▸ **ROWS**
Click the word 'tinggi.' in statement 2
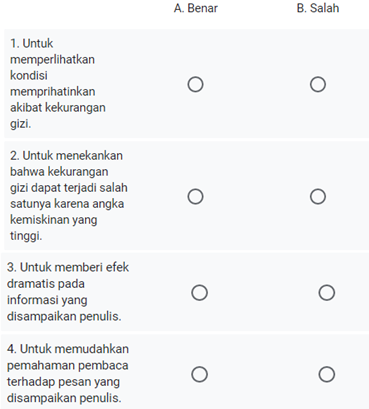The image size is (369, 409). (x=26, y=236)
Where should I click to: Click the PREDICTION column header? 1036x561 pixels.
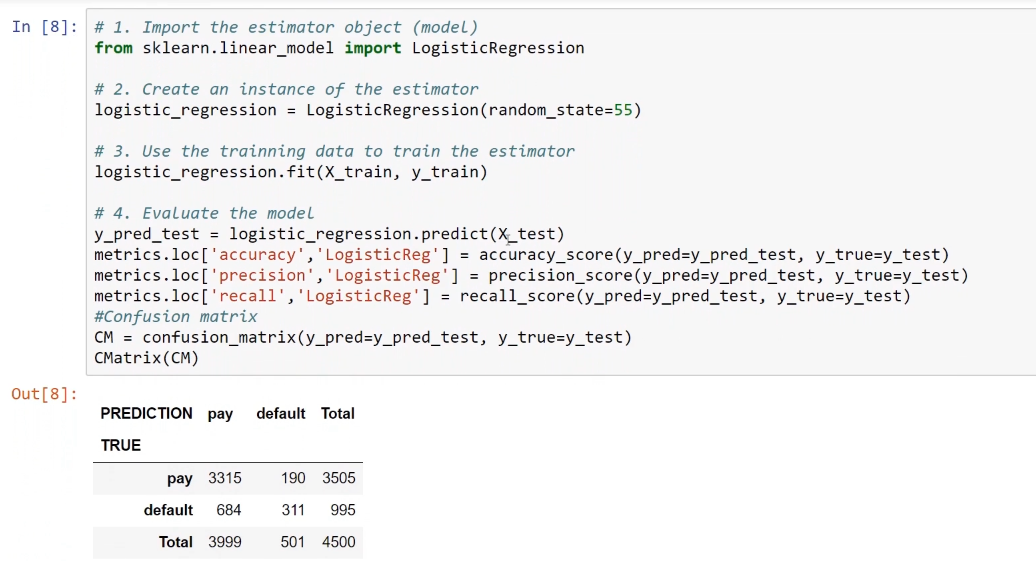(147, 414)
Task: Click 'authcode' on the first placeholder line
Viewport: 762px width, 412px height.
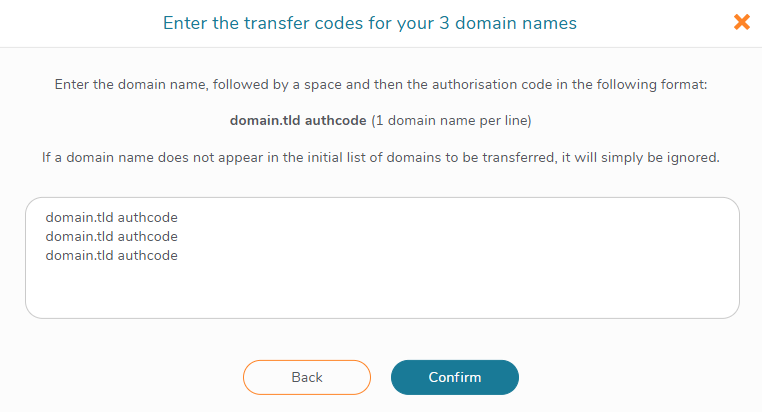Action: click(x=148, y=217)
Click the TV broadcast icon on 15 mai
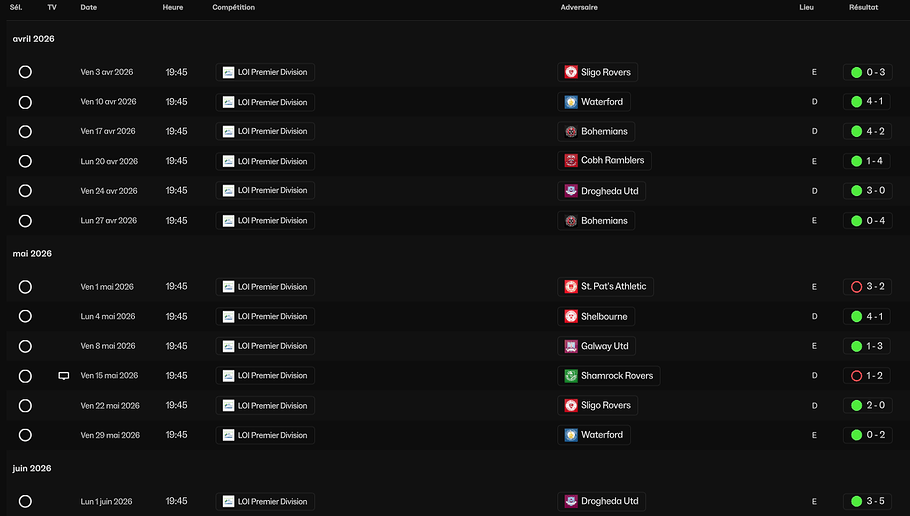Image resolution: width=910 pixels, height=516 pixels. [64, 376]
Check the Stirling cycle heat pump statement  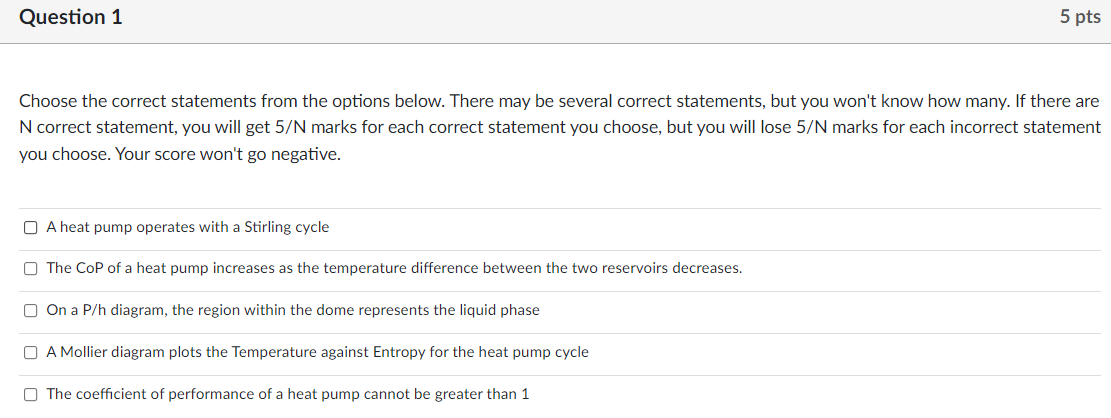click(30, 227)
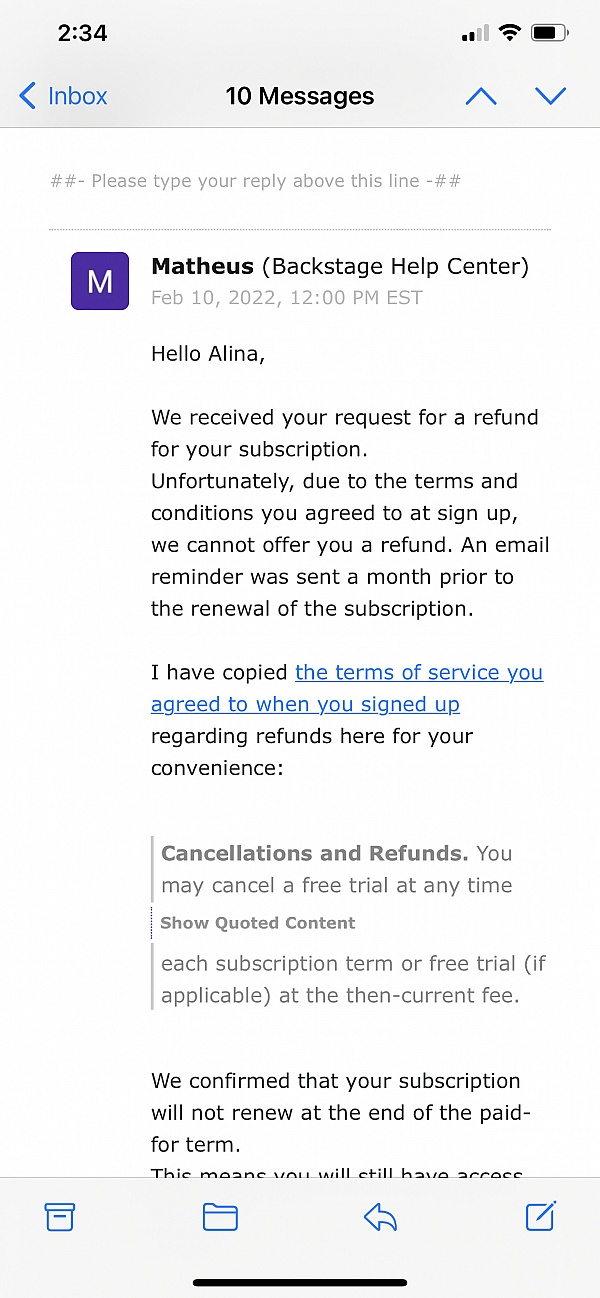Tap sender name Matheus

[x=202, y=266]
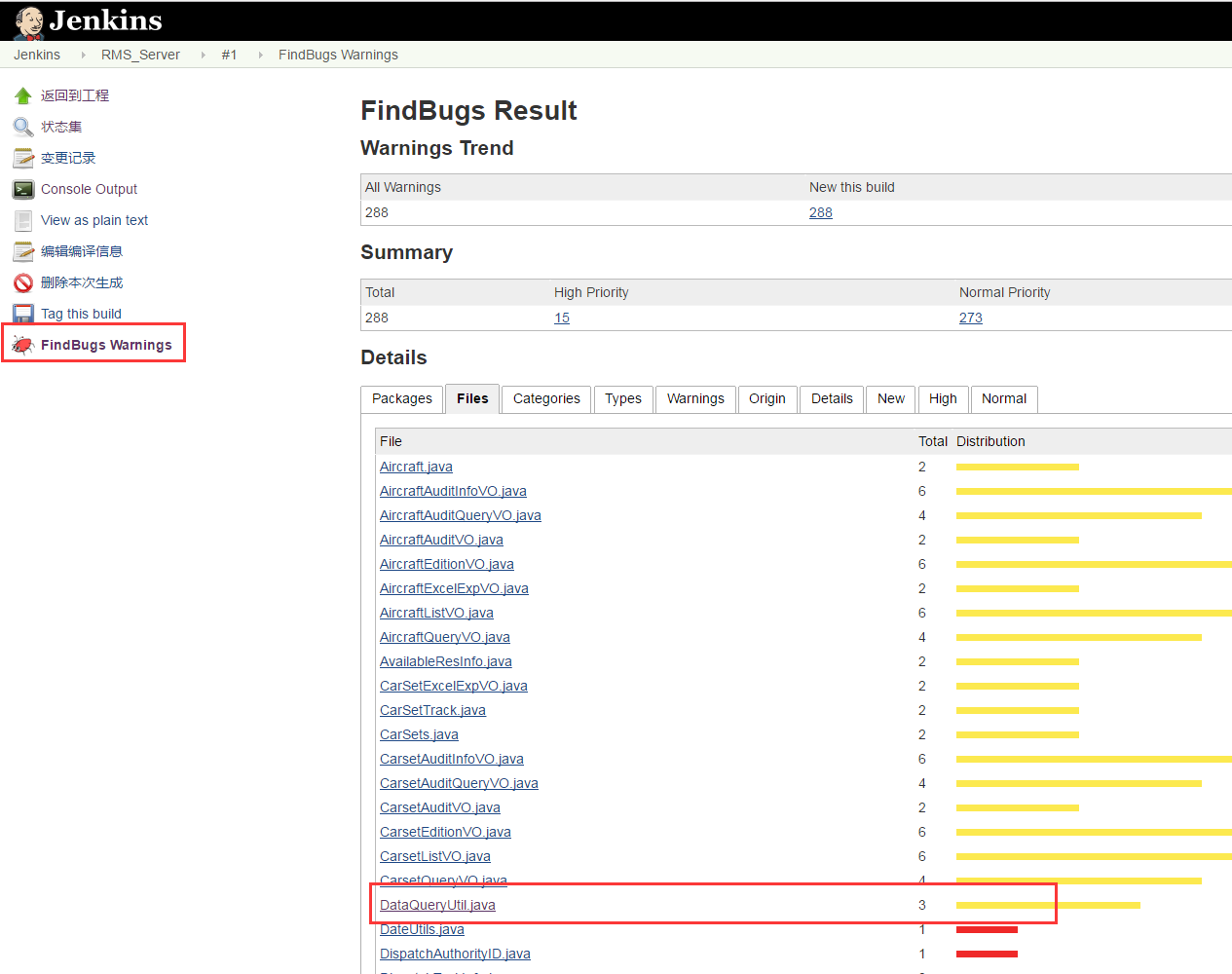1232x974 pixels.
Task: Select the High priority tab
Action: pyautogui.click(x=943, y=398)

▸ **AIM**
Please count the lines in the material above that contain the string "Task", matching case exactly, and give only the number.

▸ **THE SOLUTION**
2